Capacity matching of storage to PV in a global frame with different loads profiles

Abstract

Abstract Adding much variable renewable energy production such as photovoltaics (PV) may cause severe mismatch between power supply and demand, which could constrain the use of PV as the main power option. Here we analyze the role of energy storage to compensate for the mismatch over a wide range of geographical sites and load types. The impact of PV-storage systems was mainly characterized through changes in the PV self-consumption (F). The sensitivity of PV-storage system sizing to costs and weather variations, and impacts to the remaining power system, were also considered.

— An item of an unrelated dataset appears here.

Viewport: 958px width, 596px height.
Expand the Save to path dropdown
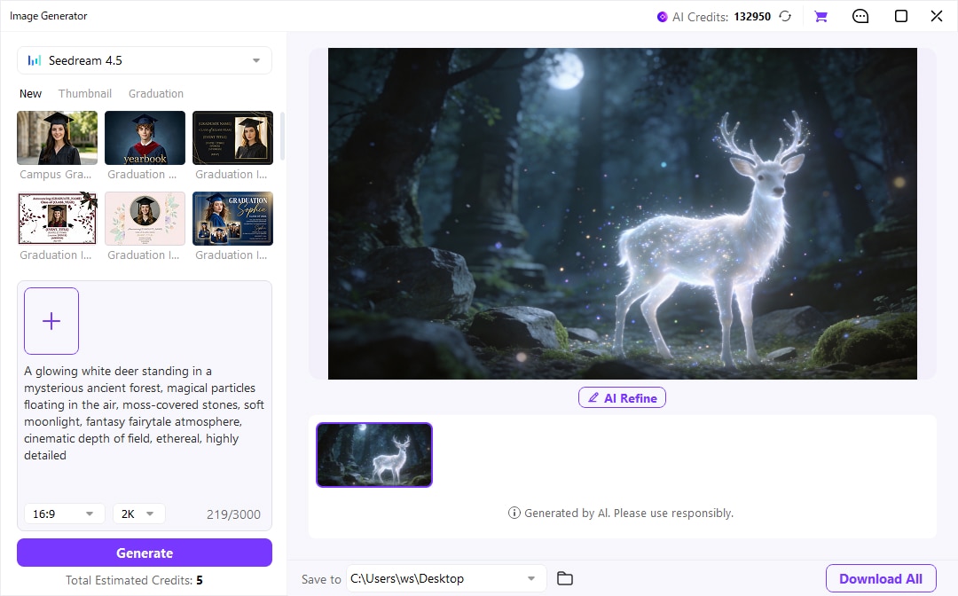(444, 578)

The main method used was energy balance simulation and a graphical method for PV-storage cost optimization. The main finding is that already a moderate amount of storage capacity could notably increase the utility of PV across all sites (26–60°N) and load types (from single household to regional/national load) studied. The optimal benefit is obtained with a net storage capacity of up to 2 kWh for each kWp of PV over all the loads and sites studied, when PV is sized equal to the yearly load. With a storage-to-PV ratio (r) of 2 WhWp−1, a PV-storage system could reach a self-consumption of 60–70% in a northern climate and 80–90% in a southern climate, respectively. The sensitivity of the optimum to yearly variations in solar insolation was minor. Targeting for a higher solar share would sharply increase the storage demand – covering all demand through PV requires up to two orders of magnitude more storage. The exact value of the optimum storage to PV array size strongly depends on the self-consumption target, costs, and site. With present storage cost levels and decreasing PV prices, oversizing PV over storage would be preferred to minimize the investment costs for a given self-consumption. With a typical PV-to-storage unit cost ratio (μ) of $500/kWh–$1200/kWp, the optimum for F = 70% is found at r ∼1 WhWp−1 for 42–60°N. The slope of the minimum cost is moderate, i.e. the sensitivity of the results to price changes in the vicinity of this minimum point is modest − halving the storage cost would affect the results by 10%. The analyses also indicate major impacts to the remaining energy system, which should deserve future attention. These findings help to better plan energy systems with PV.